Before the participant begins, be sure to click start to begin data collection with the accelerometry system. When both trials of the six-minute walk test have been completed, assess short-duration gait events using a three-dimensional motion capture system with two force plates embedded in the pathway. Synchronize the force plates to the motion capture system by first connecting them to the computer via the wires provided from the company.
Then, in the motion capture system software, add the force plates to the capture volume by entering the dimensions, position, orientation, sensitivities and any other required information for the system. Ensure that the force platforms are zeroed to prevent noise in the data, and ensure they are collecting at a sufficient sampling rate of 1, 000 Hertz. Next, complete a dynamic calibration of the system by first waving a 3-marker wand in a controlled manner through the capture space.
Then, perform a static calibration to set the global xyz coordinate system by placing a four marker L-frame at that specified reference point and select set volume within the computer software. Calibration of the motion capture system is critical to ensure accuracy of collected data and is done before all else.
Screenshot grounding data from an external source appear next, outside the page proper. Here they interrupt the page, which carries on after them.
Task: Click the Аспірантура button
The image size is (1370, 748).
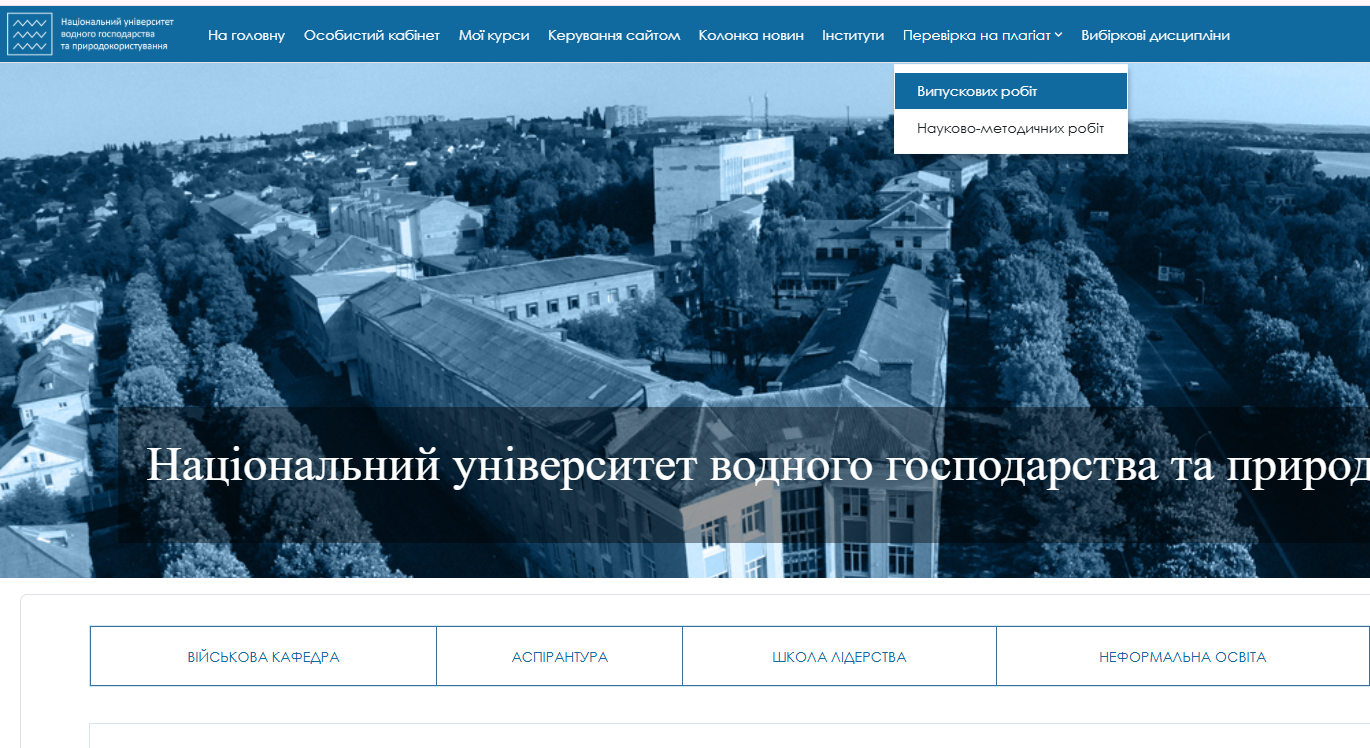Action: pyautogui.click(x=559, y=657)
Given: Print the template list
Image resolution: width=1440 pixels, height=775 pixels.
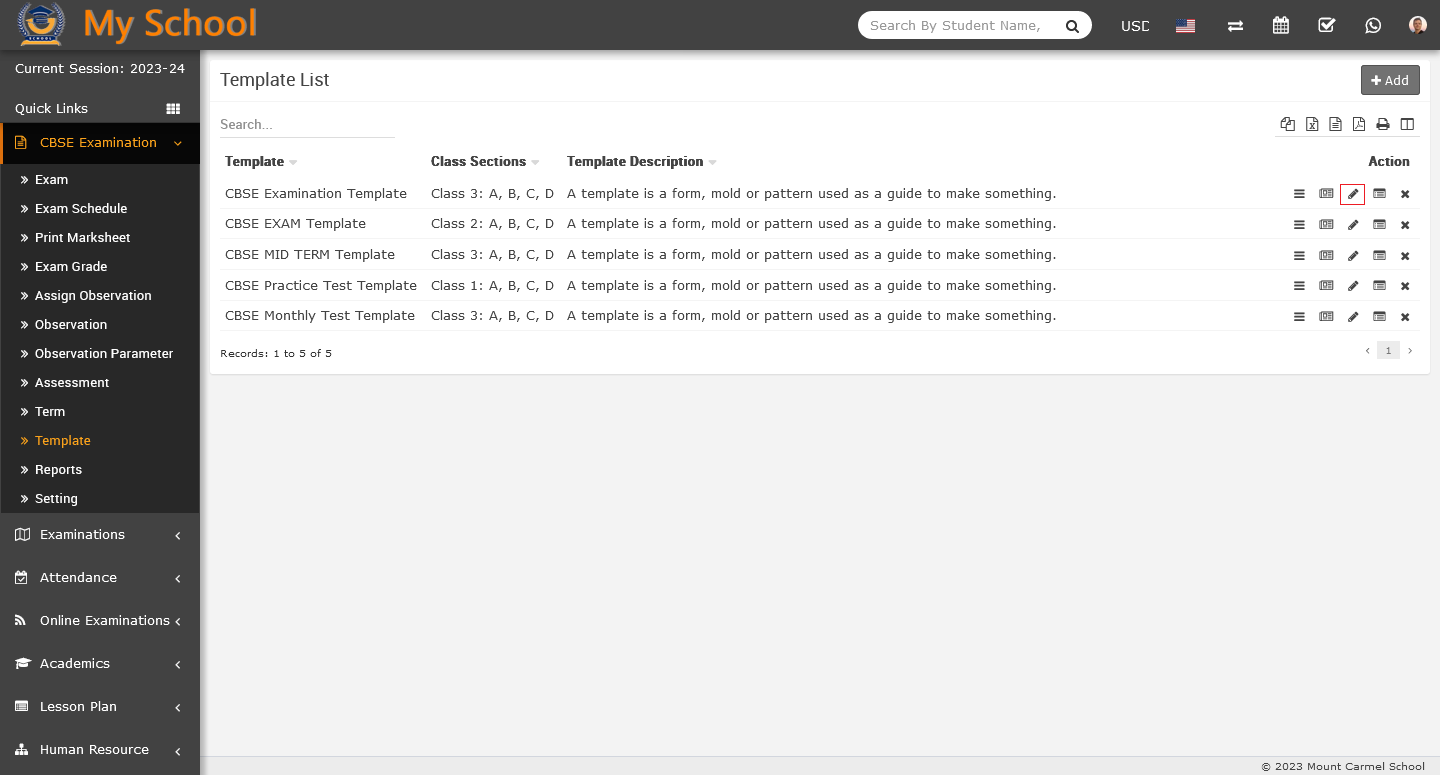Looking at the screenshot, I should pos(1383,124).
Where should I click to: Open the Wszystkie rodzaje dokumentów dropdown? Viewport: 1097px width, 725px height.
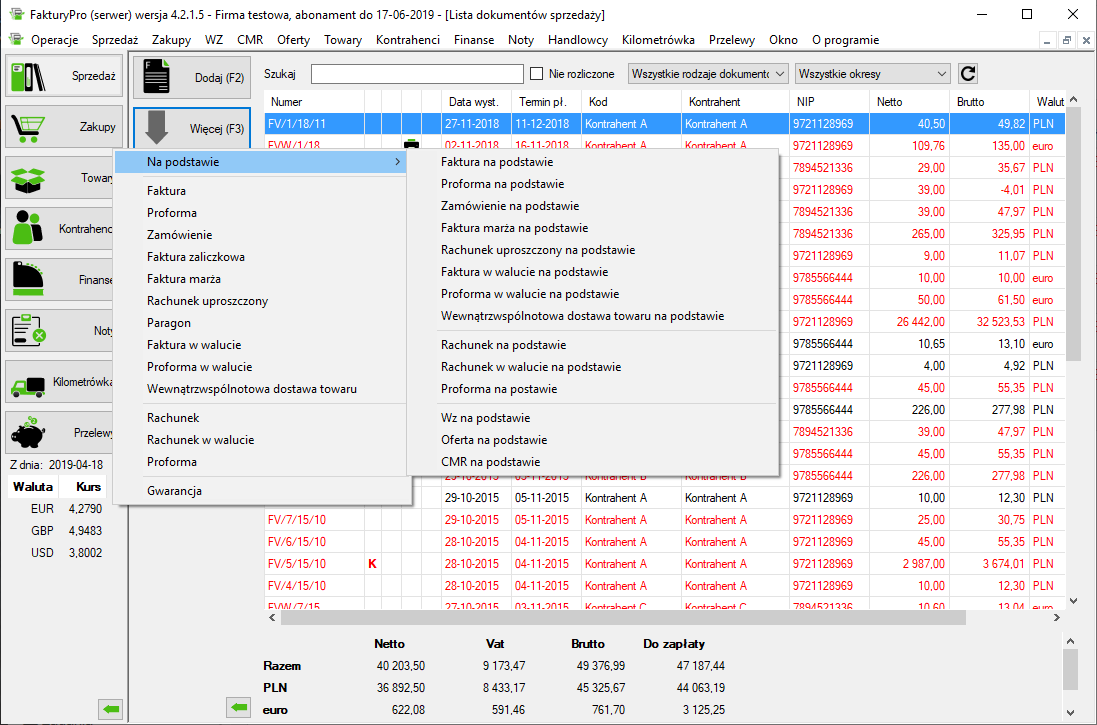pyautogui.click(x=708, y=73)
To ensure accurate results, the image error is assessed and, if necessary, calibrations are repeated until optimal values are obtained.
With the software calibrated, fit the participant with the 39 reflective markers, attaching them using double-sided tape, and placing them on the specific anatomical landmarks shown here and described in the accompanying text protocol. Finally, instruct the participant to perform six trials of a 5 meter walk, through the system's capture volume, three with poles and three without. Randomly assign these trials to control for order effect.
This graph represents a typical hip power profile over one single gait cycle and compares a participant's gait with poles to the gait without poles. The arrows at H1, H2 and H3 indicate the changes in power generation and absorption in comparing these phases with and without poles. When using poles, significantly smaller hip power generation is seen at heel contact as well as at pre-swing and initial swing, compared to walking without poles.
Shown here is a typical knee power profile over one single gait cycle comparing with poles to without poles. When using poles, significantly smaller knee power absorption is seen at heel contact, at pre-swing and at terminal swing compared to walking without poles. Once mastered, this technique can be done in 45 to 60 minutes per participant, if it's performed properly.
While performing the procedure, it's important to ensure that the participants walk naturally both with and without the poles. Therefore, they should not be made aware of where the force plates are. Following this procedure, other methods like EMG can be performed in order to answer additional questions such as activation patterns of the muscles, especially muscles of the upper body.
After watching this video, you should have a good understanding of how to assess Nordic Walking gait and posture, using at least one of the two different motion capture systems. This protocol allows researchers in the field of biomechanics to explore the effect of Nordic Walking on gait and posture in older adults but also in other populations with gait and posture disorders such as individual with Parkinson's disease. Don't forget that introducing a new implement, such as the poles, could increase the level of attention needed to perform the motor task, and therefore, participants should be made aware to start training in a safe environment.